M. genitalium is an established cause of sexually transmitted urethritis and cervicitis, and may cause upper tract disease in women. Detection by nucleic acid amplification tests is currently the only diagnostic method available, but no FDA approved assays are currently available, and the CE marked tests suffer from limited clinical evaluation.
In most settings, M. genitalium infections explain 15–25% of symptomatic non-gonococcal urethritis, but as diagnosis of the infection is not routinely carried out, treatment will usually be syndromic. However, only a few randomised trials have evaluated treatment of M. genitalium, and compared only doxycycline 200 mg daily for 7 days with a 1 g single dose of azithromycin. Together with results from open trials, it is obvious that doxycycline is inefficient in eradicating M. genitalium showing eradication rates around 35%. The eradication rate after azithromycin 1 g single dose is significantly better, but differs greatly between studies. Thus, older studies appear to have higher eradication rates than recent ones and a lower eradication rate is reported in studies from centres where azithromycin has been used as the primary treatment for chlamydial and idiopathic urethritis and cervicitis.
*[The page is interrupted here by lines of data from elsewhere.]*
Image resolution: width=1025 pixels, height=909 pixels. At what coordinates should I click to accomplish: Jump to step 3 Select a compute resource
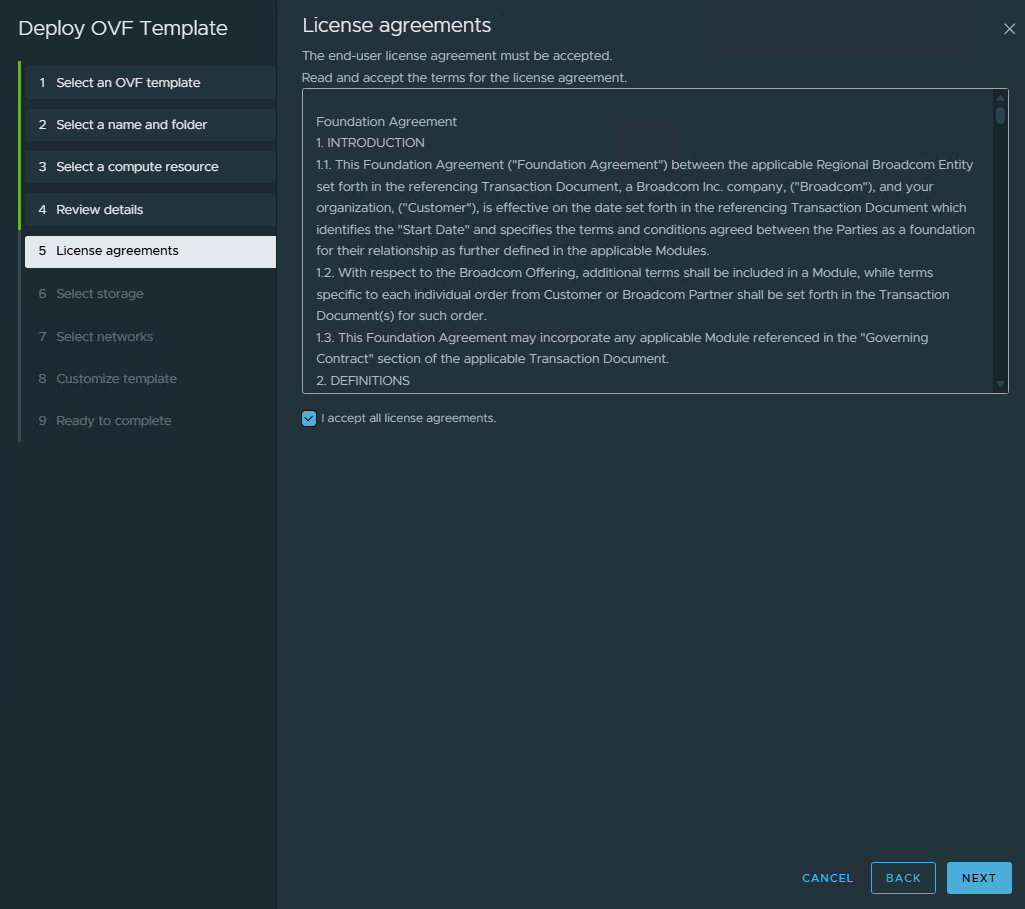(x=137, y=167)
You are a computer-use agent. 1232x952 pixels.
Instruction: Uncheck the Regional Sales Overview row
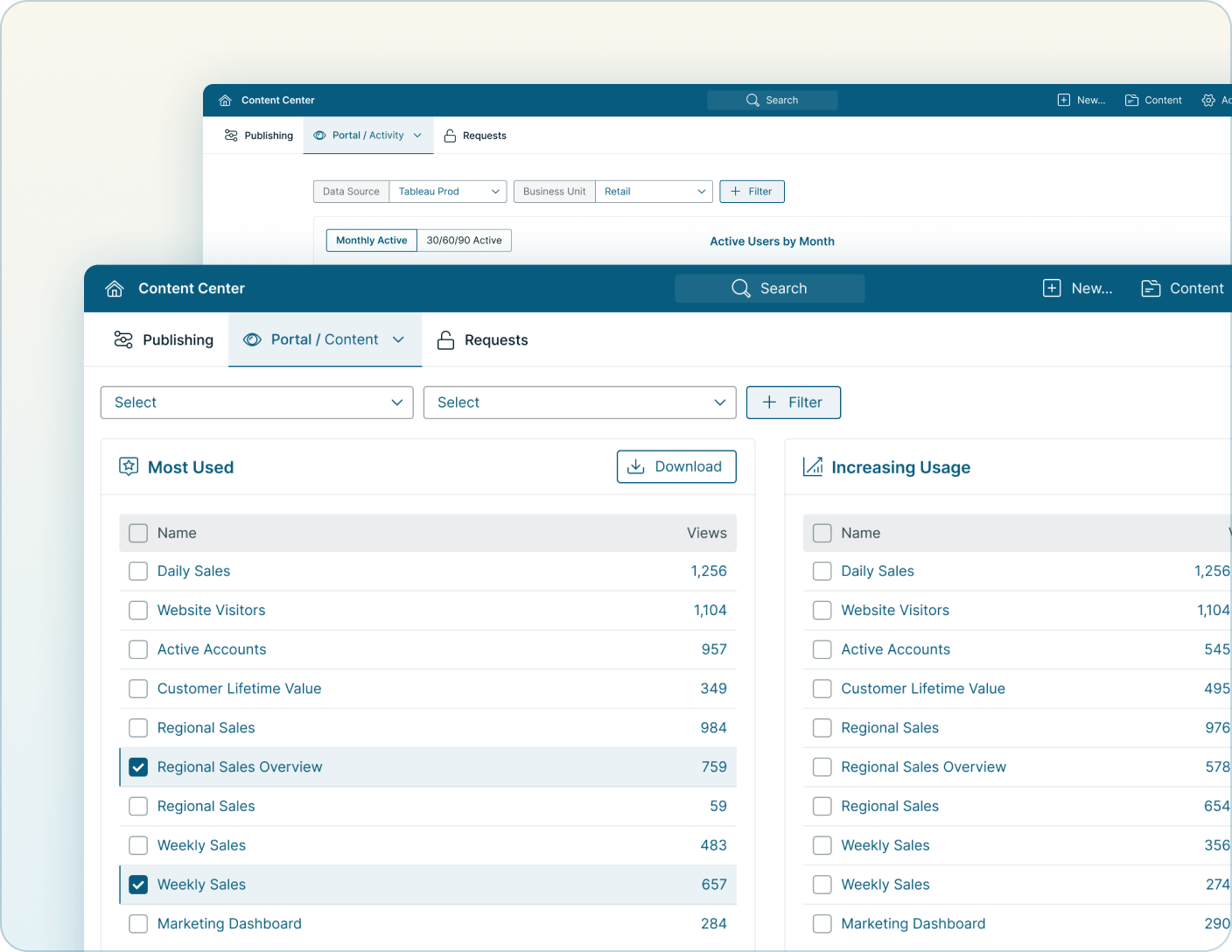[137, 766]
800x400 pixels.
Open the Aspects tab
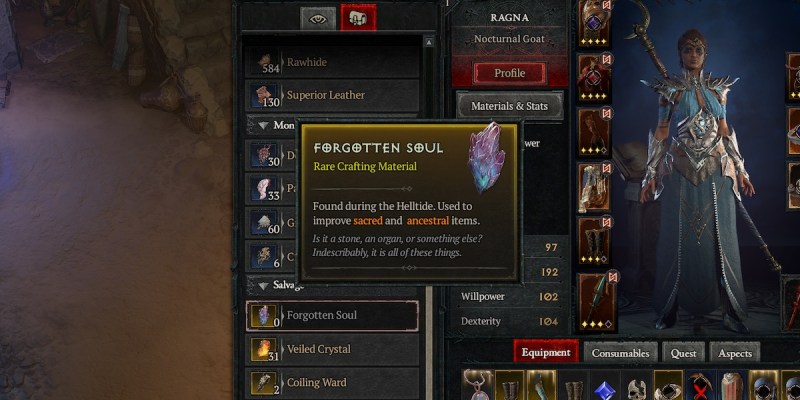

At present, the only second line antibiotic that has been shown to have a high activity against macrolide resistant M. genitalium is moxifloxacin. However, this drug is significantly more expensive and has a less favourable safety profile than macrolides, and multidrug resistant infections have emerged, primarily in patients with contact to South East Asia. Consequently, there is an urgent need for clinical trials with possible alternative drugs. Such trials should preferably also address the treatment efficacy in chlamydial and idiopathic urethritis and cervicitis as a single treatment covering these conditions would be advantageous.